É quando você percebe que prender o pai não vai adiantar. É quando você chega à conclusão de que ninguém sabe, nem quer saber por que ele chegou a esse ponto. E mais: visto o sistema carcerário do Brasil, ele vai sair da cadeia com mais ódio ainda, porque lá é que ele não vai aprender mesmo. E a menina, pobre menina, que será provavelmente criada em um abrigo antes de ir para as ruas, terá grandes chances de repetir os atos do pai. Afinal, ela sempre foi “educada” para isso.

Causa desânimo perceber que a fábrica da violência não está nas mãos de quem bate, mas nas mãos de quem devia cuidar do coletivo e não cuida. Tenho convicção de que se eu parar pra analisar o dia a dia de cem pessoas verei que noventa delas são massacradas pela injustiça, pela corrupção desmedida, pelo desprezo, pela violência moral no trabalho, pela violência inescrupulosa vivida por quem vê seu dinheiro indo parar nas mãos de vagabundos, principalmente aqueles que usam tribunas para execrar seus pares corruptos e depois são pegos fazendo muito pior.

Sei que os motivos de meu desânimo não justificam a violência vista no vídeo em questão. Esse pai covarde terá que ser punido. Mas sei também que tratar só as doenças não resolve os problemas que as causam. E antes que me critiquem, eu reconheço que muitos escapam desse massacre diário e conseguem não transformar seus dissabores em violência contra crianças ou qualquer outro inocente.
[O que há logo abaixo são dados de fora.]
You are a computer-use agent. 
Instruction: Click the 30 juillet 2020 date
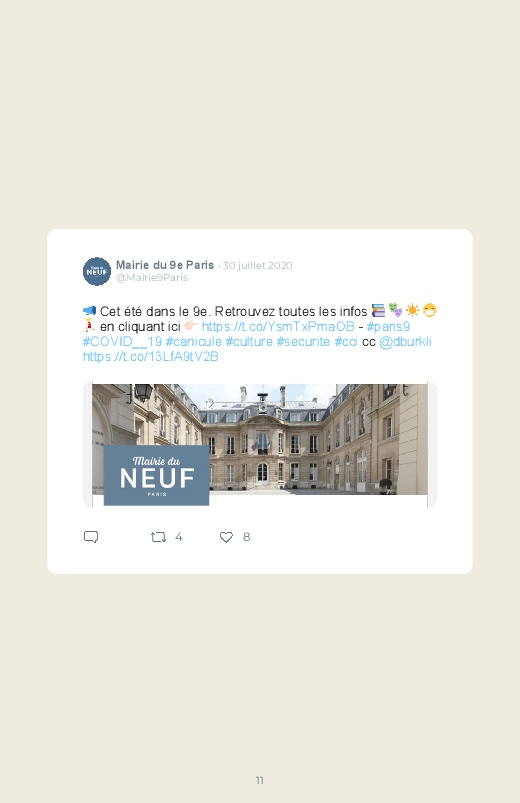click(258, 265)
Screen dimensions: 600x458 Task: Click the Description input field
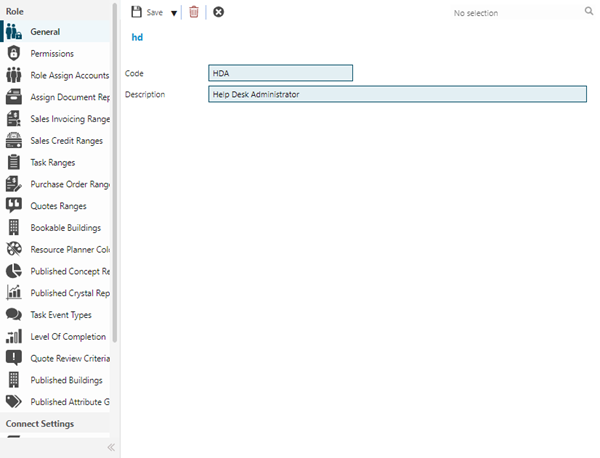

Mas, outra consciência todos podemos também ter: enquanto não tomarmos atitudes e começarmos a cuidar do interesse coletivo; enquanto não pararmos de fazer vistas grossas às cachoeiras de escândalos às quais estamos expostos; e enquanto não agirmos pensando que esse país é nosso e não dos canalhas que nos dão sempre migalhas em troca de silêncio, principalmente nos dias três de outubro da vida, casos como esse se tornarão cada vez mais comuns. Estou triste, indignado e desanimado.